* _SOURCE DATA_
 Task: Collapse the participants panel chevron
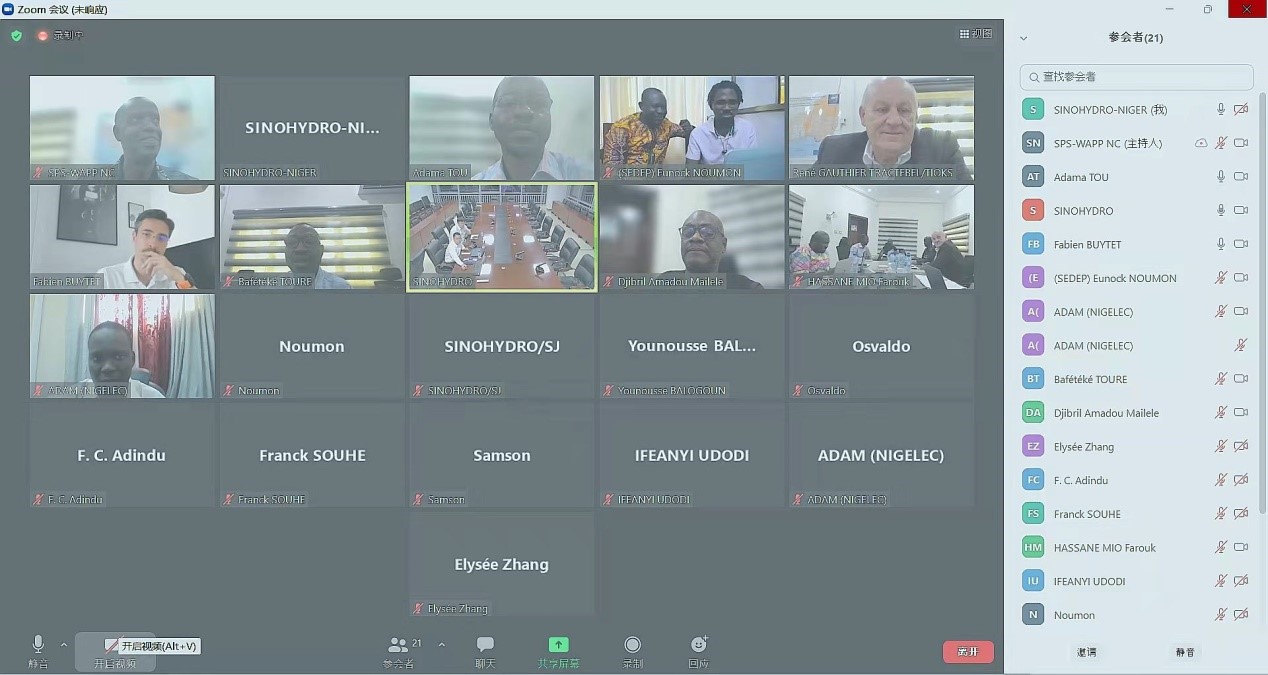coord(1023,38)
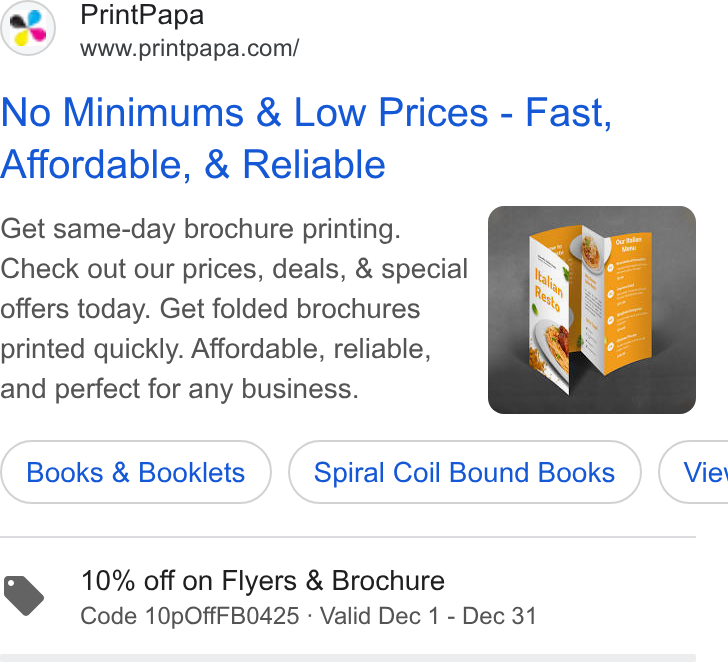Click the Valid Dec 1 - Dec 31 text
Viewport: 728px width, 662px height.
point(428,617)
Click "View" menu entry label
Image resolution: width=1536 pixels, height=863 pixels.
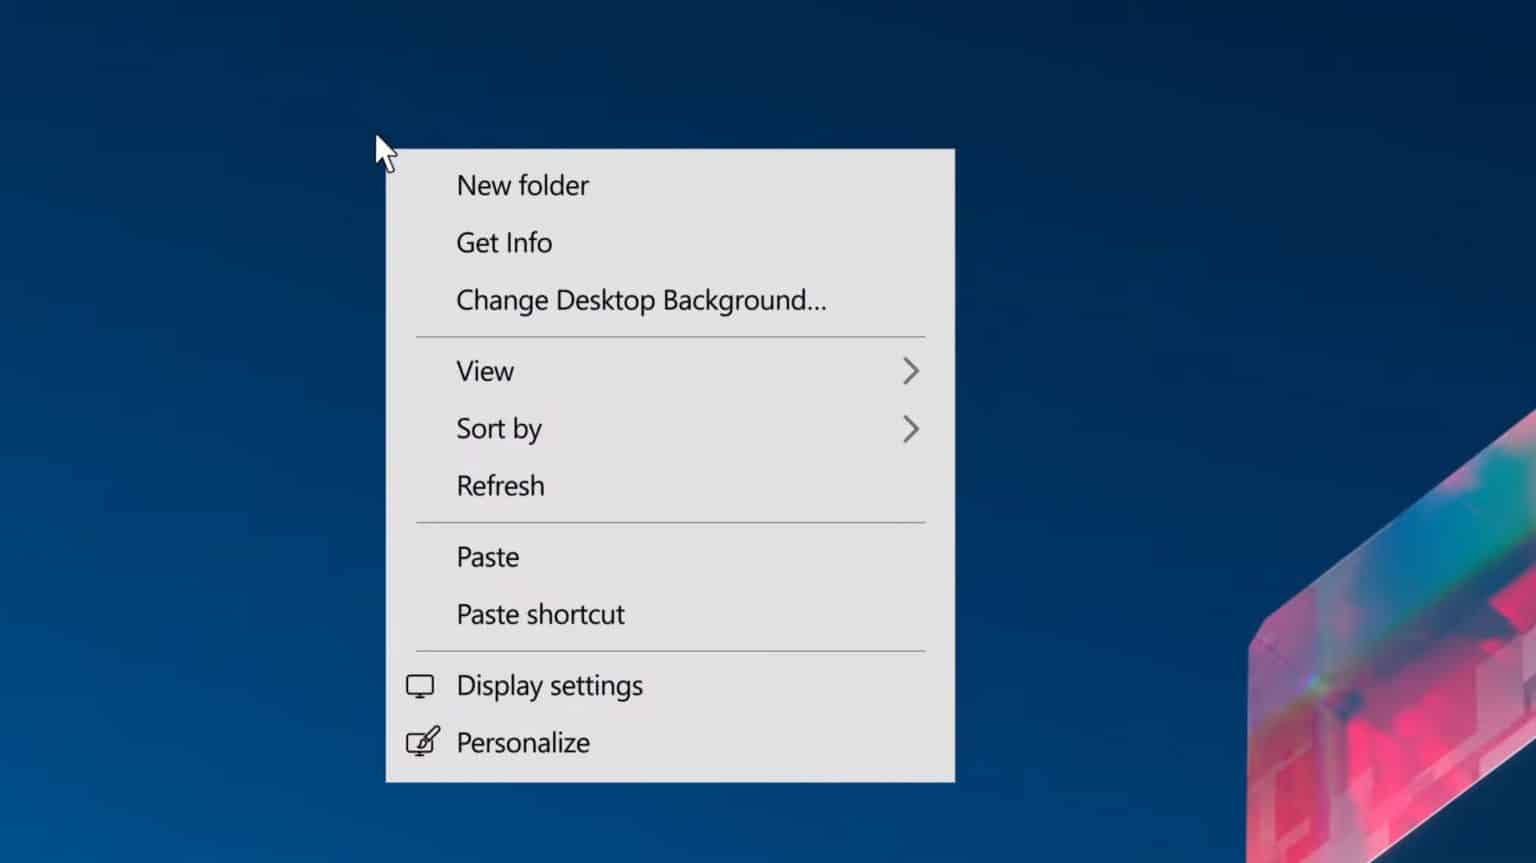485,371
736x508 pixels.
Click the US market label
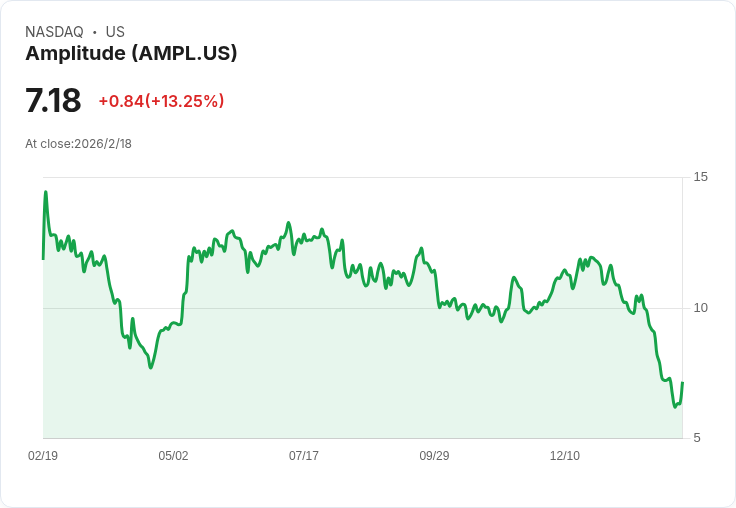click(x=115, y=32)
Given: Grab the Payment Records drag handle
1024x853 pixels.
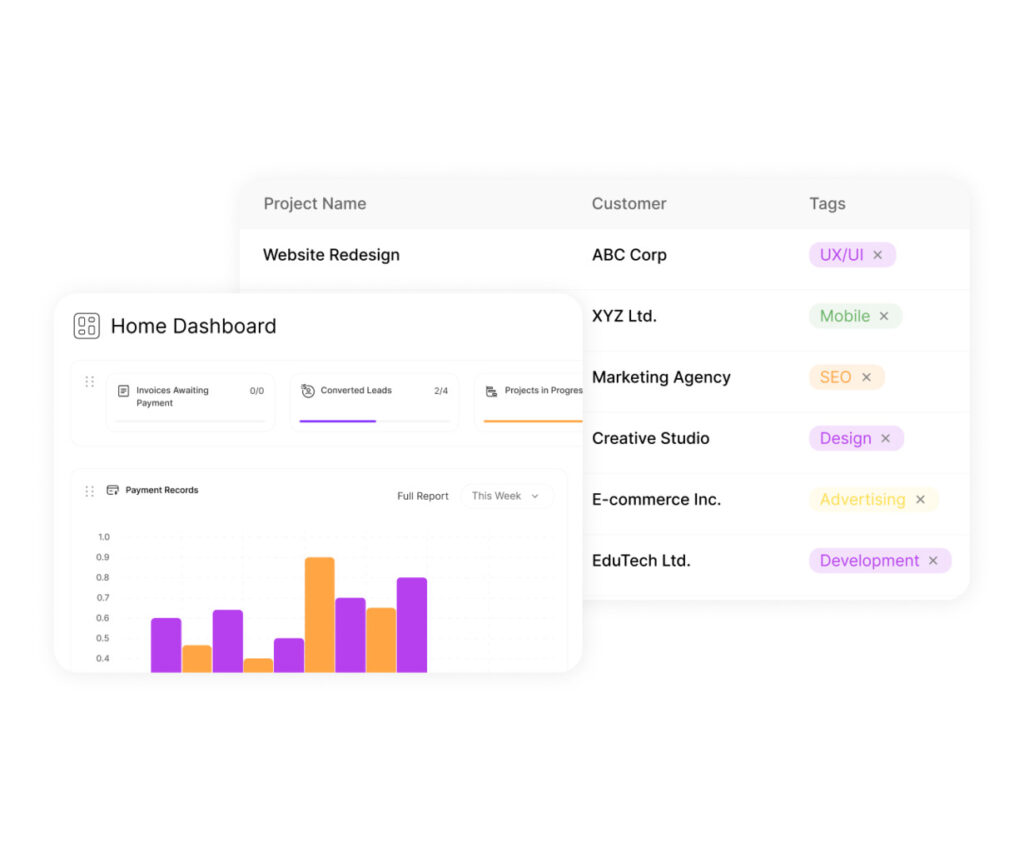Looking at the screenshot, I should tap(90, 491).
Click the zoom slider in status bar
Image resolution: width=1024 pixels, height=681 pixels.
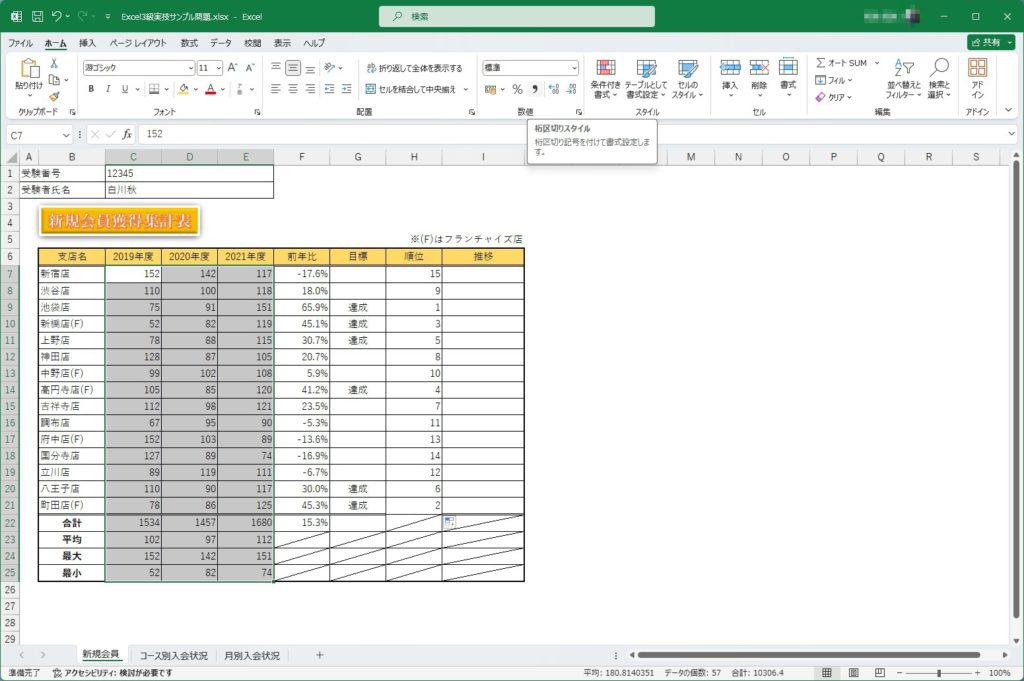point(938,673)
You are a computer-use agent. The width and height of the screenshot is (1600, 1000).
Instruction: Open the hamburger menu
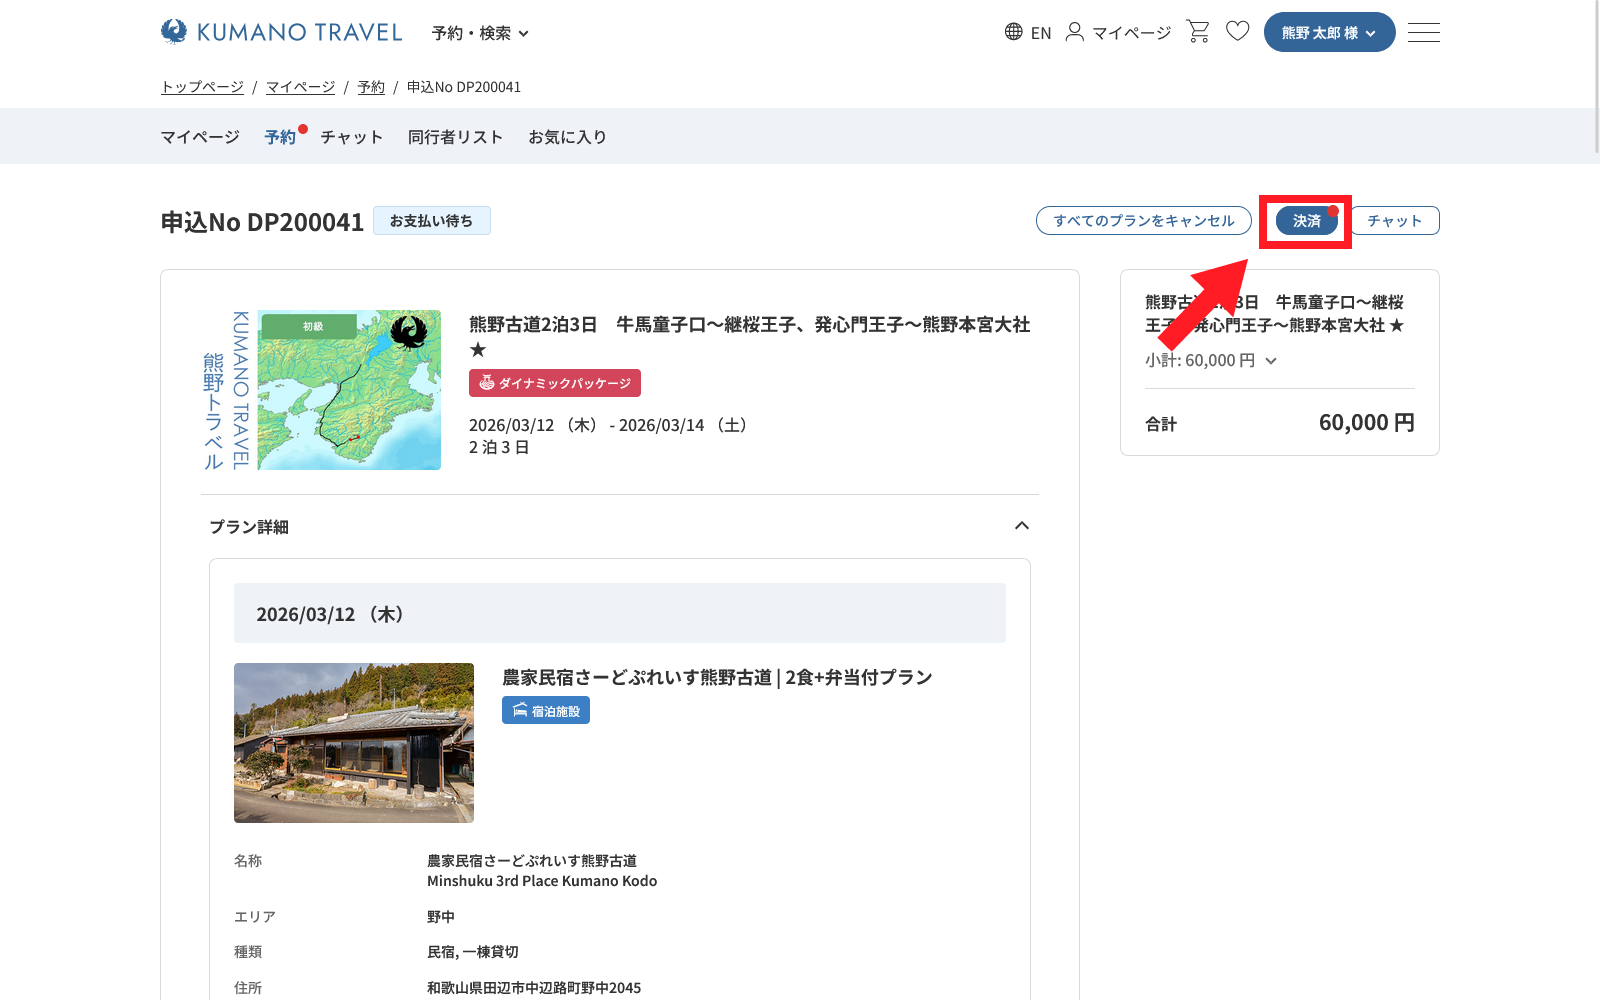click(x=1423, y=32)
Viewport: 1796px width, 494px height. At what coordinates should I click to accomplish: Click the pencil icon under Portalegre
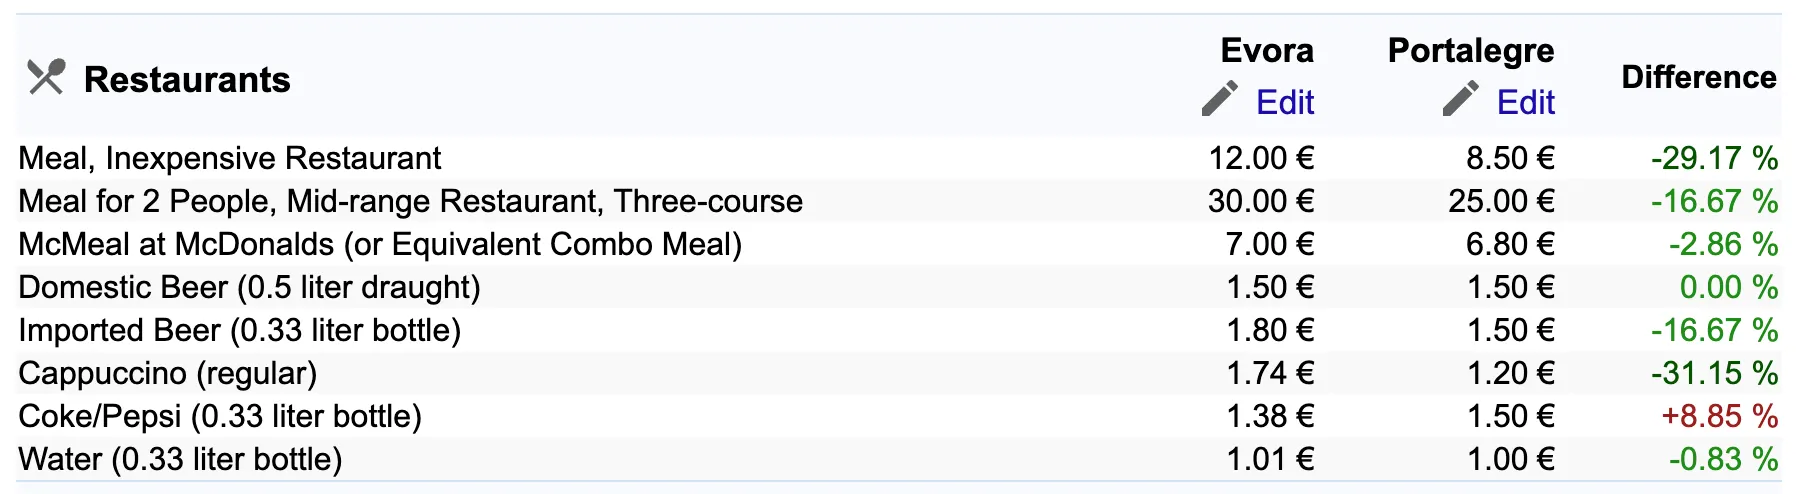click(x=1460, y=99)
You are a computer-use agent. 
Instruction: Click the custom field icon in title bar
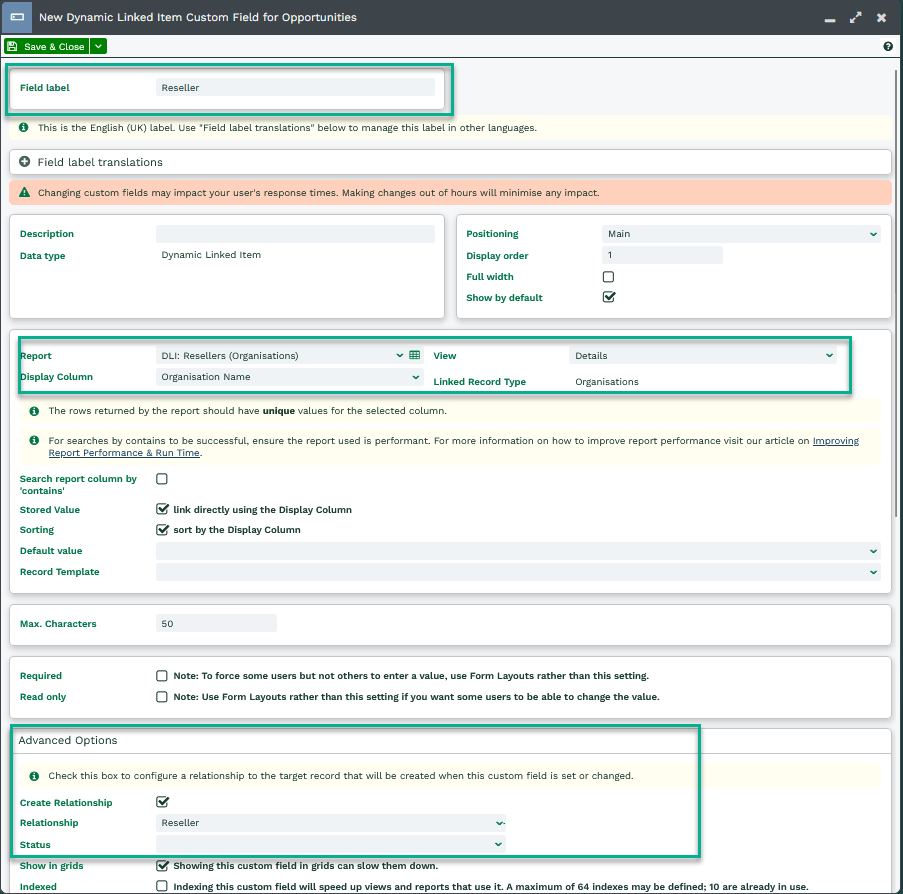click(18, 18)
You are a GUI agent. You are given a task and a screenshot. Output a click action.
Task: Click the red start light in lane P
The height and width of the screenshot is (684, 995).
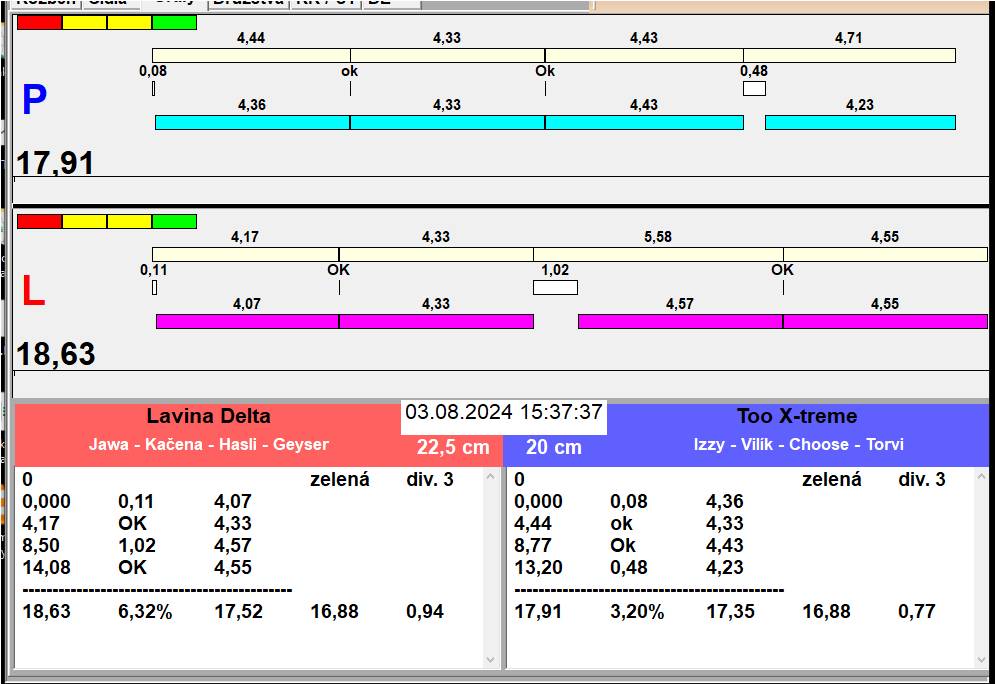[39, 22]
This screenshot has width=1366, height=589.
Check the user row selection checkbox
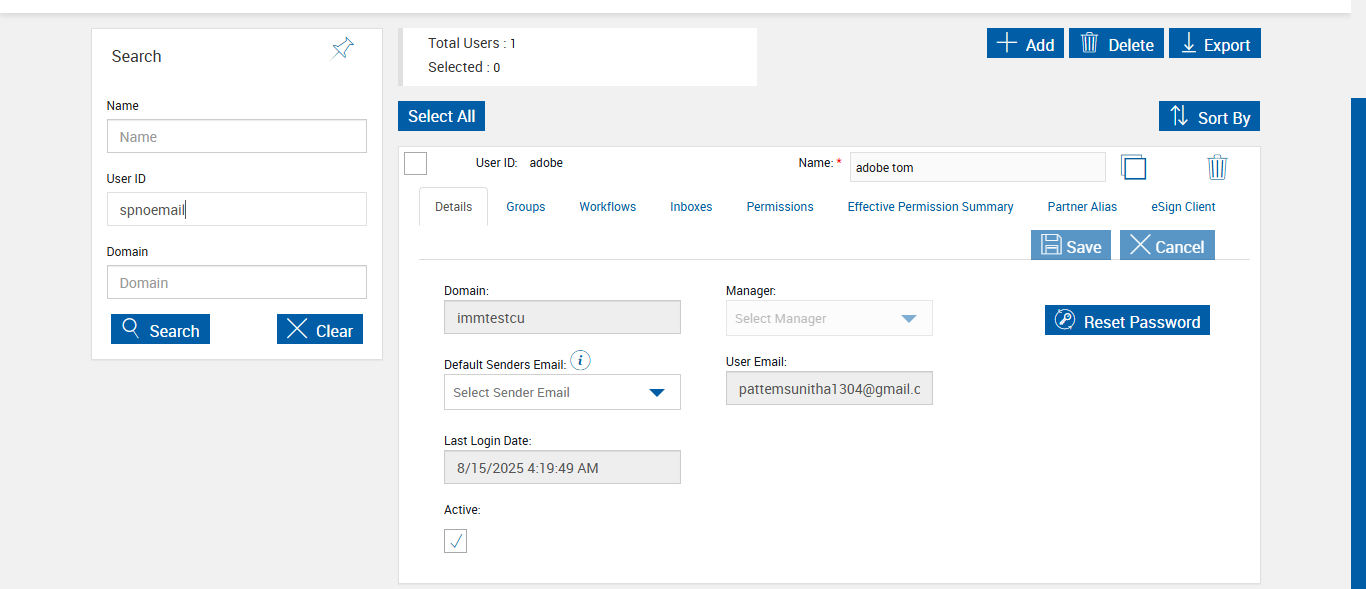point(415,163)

* _WHAT IS BEING ASKED_
In the copy, include no pictures; restate the listing above exactly.

* _PROBLEM SOLUTION_
 Task: Collapse the participants panel chevron
coord(1023,38)
Click the Valid Dec 1 - Dec 31 text
Viewport: 728px width, 662px height.
point(428,617)
Click "View" menu entry label
Image resolution: width=1536 pixels, height=863 pixels.
485,371
736x508 pixels.
Click the US market label
click(x=115, y=32)
Given: Grab the Payment Records drag handle
1024x853 pixels.
Looking at the screenshot, I should tap(90, 491).
Click the zoom slider in status bar
Image resolution: width=1024 pixels, height=681 pixels.
point(938,673)
You are a computer-use agent. The width and height of the screenshot is (1600, 1000).
Instruction: Open the hamburger menu
click(x=1423, y=32)
Viewport: 1796px width, 494px height. At what coordinates should I click to accomplish: Click the pencil icon under Portalegre
click(x=1460, y=99)
You are a computer-use agent. 
Instruction: Click the custom field icon in title bar
click(18, 18)
You are a GUI agent. You are given a task and a screenshot. Output a click action.
Task: Click the red start light in lane P
The height and width of the screenshot is (684, 995).
[39, 22]
This screenshot has width=1366, height=589.
Check the user row selection checkbox
point(415,163)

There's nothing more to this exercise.